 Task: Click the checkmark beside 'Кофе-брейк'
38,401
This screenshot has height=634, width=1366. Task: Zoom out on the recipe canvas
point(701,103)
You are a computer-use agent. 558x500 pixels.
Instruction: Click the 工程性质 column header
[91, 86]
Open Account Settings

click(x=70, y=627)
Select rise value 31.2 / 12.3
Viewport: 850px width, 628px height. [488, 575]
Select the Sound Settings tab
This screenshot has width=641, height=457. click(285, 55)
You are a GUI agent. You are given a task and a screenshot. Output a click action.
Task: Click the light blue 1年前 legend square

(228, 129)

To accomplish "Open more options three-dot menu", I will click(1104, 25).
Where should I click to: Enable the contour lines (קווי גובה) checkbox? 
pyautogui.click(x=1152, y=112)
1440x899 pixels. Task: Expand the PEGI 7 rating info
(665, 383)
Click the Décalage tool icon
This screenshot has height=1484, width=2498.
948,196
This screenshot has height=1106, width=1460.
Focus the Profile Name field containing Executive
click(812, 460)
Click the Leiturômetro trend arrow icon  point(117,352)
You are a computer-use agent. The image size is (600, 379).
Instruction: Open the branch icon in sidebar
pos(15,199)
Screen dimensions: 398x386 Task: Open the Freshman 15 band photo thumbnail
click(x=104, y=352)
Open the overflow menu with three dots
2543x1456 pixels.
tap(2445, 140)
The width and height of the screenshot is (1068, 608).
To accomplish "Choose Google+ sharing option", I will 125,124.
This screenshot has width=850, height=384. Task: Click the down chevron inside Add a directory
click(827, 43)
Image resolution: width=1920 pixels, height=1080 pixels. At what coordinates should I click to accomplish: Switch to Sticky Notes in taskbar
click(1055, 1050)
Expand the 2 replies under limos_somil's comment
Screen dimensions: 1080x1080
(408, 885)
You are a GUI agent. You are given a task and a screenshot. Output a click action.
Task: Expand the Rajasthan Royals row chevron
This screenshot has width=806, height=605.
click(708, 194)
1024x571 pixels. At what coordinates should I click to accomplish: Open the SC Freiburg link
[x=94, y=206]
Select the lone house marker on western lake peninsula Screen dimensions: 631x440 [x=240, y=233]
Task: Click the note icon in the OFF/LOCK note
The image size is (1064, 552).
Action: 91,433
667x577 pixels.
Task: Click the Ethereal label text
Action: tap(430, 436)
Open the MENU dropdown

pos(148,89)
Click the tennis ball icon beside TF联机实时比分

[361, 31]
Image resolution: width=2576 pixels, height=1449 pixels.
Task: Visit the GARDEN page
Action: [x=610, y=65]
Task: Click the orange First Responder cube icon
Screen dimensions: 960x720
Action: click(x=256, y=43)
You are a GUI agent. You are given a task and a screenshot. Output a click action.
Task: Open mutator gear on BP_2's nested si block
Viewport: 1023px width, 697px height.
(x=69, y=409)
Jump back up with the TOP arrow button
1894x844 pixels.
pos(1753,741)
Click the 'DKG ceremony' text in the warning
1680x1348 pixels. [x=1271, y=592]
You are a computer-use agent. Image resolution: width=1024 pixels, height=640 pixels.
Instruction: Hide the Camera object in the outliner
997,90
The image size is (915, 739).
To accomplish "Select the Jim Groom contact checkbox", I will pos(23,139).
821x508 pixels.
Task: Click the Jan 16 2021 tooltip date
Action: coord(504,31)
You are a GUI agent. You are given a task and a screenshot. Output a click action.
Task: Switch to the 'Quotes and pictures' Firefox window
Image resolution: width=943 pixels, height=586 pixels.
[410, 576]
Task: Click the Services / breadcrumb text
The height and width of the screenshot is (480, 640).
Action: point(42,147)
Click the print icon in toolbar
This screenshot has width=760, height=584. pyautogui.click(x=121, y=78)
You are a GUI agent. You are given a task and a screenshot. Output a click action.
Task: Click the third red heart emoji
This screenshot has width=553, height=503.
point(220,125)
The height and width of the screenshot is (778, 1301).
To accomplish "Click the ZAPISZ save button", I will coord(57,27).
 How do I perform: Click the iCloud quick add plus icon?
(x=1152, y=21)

### Action item
Every line of the data above should be copied exactly.

### Finished exercise
 Task: Click the checkmark beside 'Кофе-брейк'
38,401
This screenshot has height=634, width=1366. Task: Zoom out on the recipe canvas
point(701,103)
You are a computer-use agent. 558x500 pixels.
Instruction: Click the 工程性质 column header
[91, 86]
Open Account Settings

click(x=70, y=627)
Select rise value 31.2 / 12.3
Viewport: 850px width, 628px height. [488, 575]
Select the Sound Settings tab
This screenshot has width=641, height=457. click(285, 55)
You are a GUI agent. You are given a task and a screenshot. Output a click action.
Task: Click the light blue 1年前 legend square

(228, 129)

To accomplish "Open more options three-dot menu", I will click(1104, 25).
Where should I click to: Enable the contour lines (קווי גובה) checkbox? 
pyautogui.click(x=1152, y=112)
1440x899 pixels. Task: Expand the PEGI 7 rating info
(665, 383)
Click the Décalage tool icon
This screenshot has height=1484, width=2498.
948,196
This screenshot has height=1106, width=1460.
Focus the Profile Name field containing Executive
click(812, 460)
Click the Leiturômetro trend arrow icon  point(117,352)
You are a computer-use agent. The image size is (600, 379).
Instruction: Open the branch icon in sidebar
pos(15,199)
Screen dimensions: 398x386 Task: Open the Freshman 15 band photo thumbnail
click(x=104, y=352)
Open the overflow menu with three dots
2543x1456 pixels.
tap(2445, 140)
The width and height of the screenshot is (1068, 608).
To accomplish "Choose Google+ sharing option", I will 125,124.
This screenshot has width=850, height=384. Task: Click the down chevron inside Add a directory
click(827, 43)
Image resolution: width=1920 pixels, height=1080 pixels. At what coordinates should I click to accomplish: Switch to Sticky Notes in taskbar
click(1055, 1050)
Expand the 2 replies under limos_somil's comment
Screen dimensions: 1080x1080
(408, 885)
You are a GUI agent. You are given a task and a screenshot. Output a click action.
Task: Expand the Rajasthan Royals row chevron
This screenshot has width=806, height=605.
click(708, 194)
1024x571 pixels. At what coordinates should I click to accomplish: Open the SC Freiburg link
[x=94, y=206]
Select the lone house marker on western lake peninsula Screen dimensions: 631x440 [x=240, y=233]
Task: Click the note icon in the OFF/LOCK note
The image size is (1064, 552).
Action: 91,433
667x577 pixels.
Task: Click the Ethereal label text
Action: tap(430, 436)
Open the MENU dropdown

pos(148,89)
Click the tennis ball icon beside TF联机实时比分

[361, 31]
Image resolution: width=2576 pixels, height=1449 pixels.
Task: Visit the GARDEN page
Action: [x=610, y=65]
Task: Click the orange First Responder cube icon
Screen dimensions: 960x720
Action: click(x=256, y=43)
You are a GUI agent. You are given a task and a screenshot. Output a click action.
Task: Open mutator gear on BP_2's nested si block
Viewport: 1023px width, 697px height.
(x=69, y=409)
Jump back up with the TOP arrow button
1894x844 pixels.
pos(1753,741)
Click the 'DKG ceremony' text in the warning
1680x1348 pixels. [x=1271, y=592]
You are a computer-use agent. Image resolution: width=1024 pixels, height=640 pixels.
Instruction: Hide the Camera object in the outliner
997,90
The image size is (915, 739).
To accomplish "Select the Jim Groom contact checkbox", I will pos(23,139).
821x508 pixels.
Task: Click the Jan 16 2021 tooltip date
Action: coord(504,31)
You are a GUI agent. You are given a task and a screenshot. Output a click action.
Task: Switch to the 'Quotes and pictures' Firefox window
Image resolution: width=943 pixels, height=586 pixels.
[410, 576]
Task: Click the Services / breadcrumb text
The height and width of the screenshot is (480, 640).
Action: point(42,147)
Click the print icon in toolbar
This screenshot has width=760, height=584. pyautogui.click(x=121, y=78)
You are a GUI agent. You are given a task and a screenshot. Output a click action.
Task: Click the third red heart emoji
This screenshot has width=553, height=503.
point(220,125)
The height and width of the screenshot is (778, 1301).
To accomplish "Click the ZAPISZ save button", I will coord(57,27).
 How do I perform: Click the iCloud quick add plus icon?
(x=1152, y=21)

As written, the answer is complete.